As software developers, it seems we like to imagine eternity. We architect as if this codebase will survive empires, as if this API will never age, as if this platform will be the final word. We cling to the myth of permanence because permanence feels safe. But permanence is a lie.
Every system rots. Every platform ends. Every product is retired, deprecated, left to gather digital dust on GitHub. And every engineer — even the cleverest — shares the same deadline: the one written in our bones.
Memento mori: remember you must die.
This isn’t morbid. It’s clarifying. When you know death is on your shoulder, you stop pretending tomorrow is infinite. You don’t build as if you’ll be around forever to maintain the mess. You cut the cruft. You choose the essential. You design not for eternity, but for today’s clarity and tomorrow’s handover.
Daniel Terhorst-North speaks to this with “The best system is the best system for now.” Not forever, not for the next fifty years, but for now. To design as if permanence were possible is to design badly. To design with change in mind is to design wisely.
And here’s where Barry O’Reilly’s work on Residuality can provide inspiration too. Every design leaves a residue: choices that persist, scars of trade-offs, fragments of architecture. Even after systems die, their residues ripple forward — in dependencies, habits, patterns, and even in the culture of the teams that built them. In survival. We don’t escape our past work; we live with its residues. So the question is not “How do I build forever?” but “What residue will help the system survive?”
Right now, in this moment I am preparing to speak and teach in New York City. For me, the city is a reminder: a skyline of impermanence. Towers rise, towers fall, and yet the streets pulse with life in the present.
To stand today outside Kurt Vonnegut’s townhouse will be to feel the brevity of ambition, the urgency of this moment, the residues of impact that survive. Here in my hotel room, dancing with jet lag at 4:25am, and practicing my guitar intro to my talk on Tuesday for DevOpsCon, these are the thoughts in my moments this morning.

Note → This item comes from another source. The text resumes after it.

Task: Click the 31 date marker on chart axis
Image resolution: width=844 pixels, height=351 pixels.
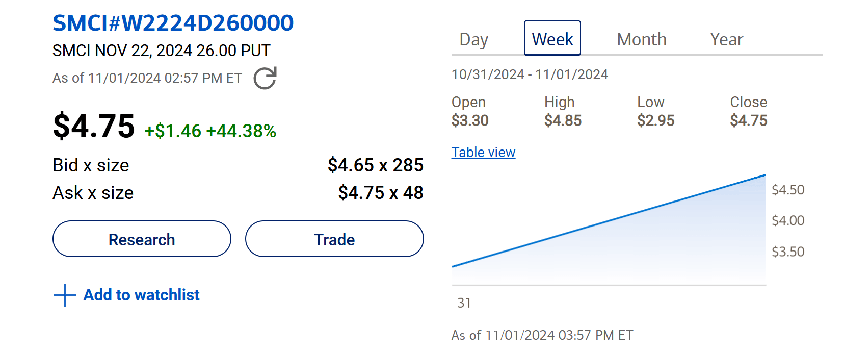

(Image: Early morning, very quiet keynote practice in Brooklyn. Yes, surprisingly to everyone, I do in fact practice!)
Our development work, too, should be like this: grounded, aware of endings, conscious of residues, but alive with presence. After all, it’s a wise cliche to learn that you only ever have the present moment. That’s the gift.
Remember death. Build the best system for now. Architect and design a residue worth living with.
Nothing lasts forever. But nothing vanishes cleanly either. Systems end, yet their residues persist. Awareness of finitude and residue forces prioritisation, clarity, and discipline. In the systems you build and even the life you live.
Practices
Refactor relentlessly; treat duplication as debt with an expiry date.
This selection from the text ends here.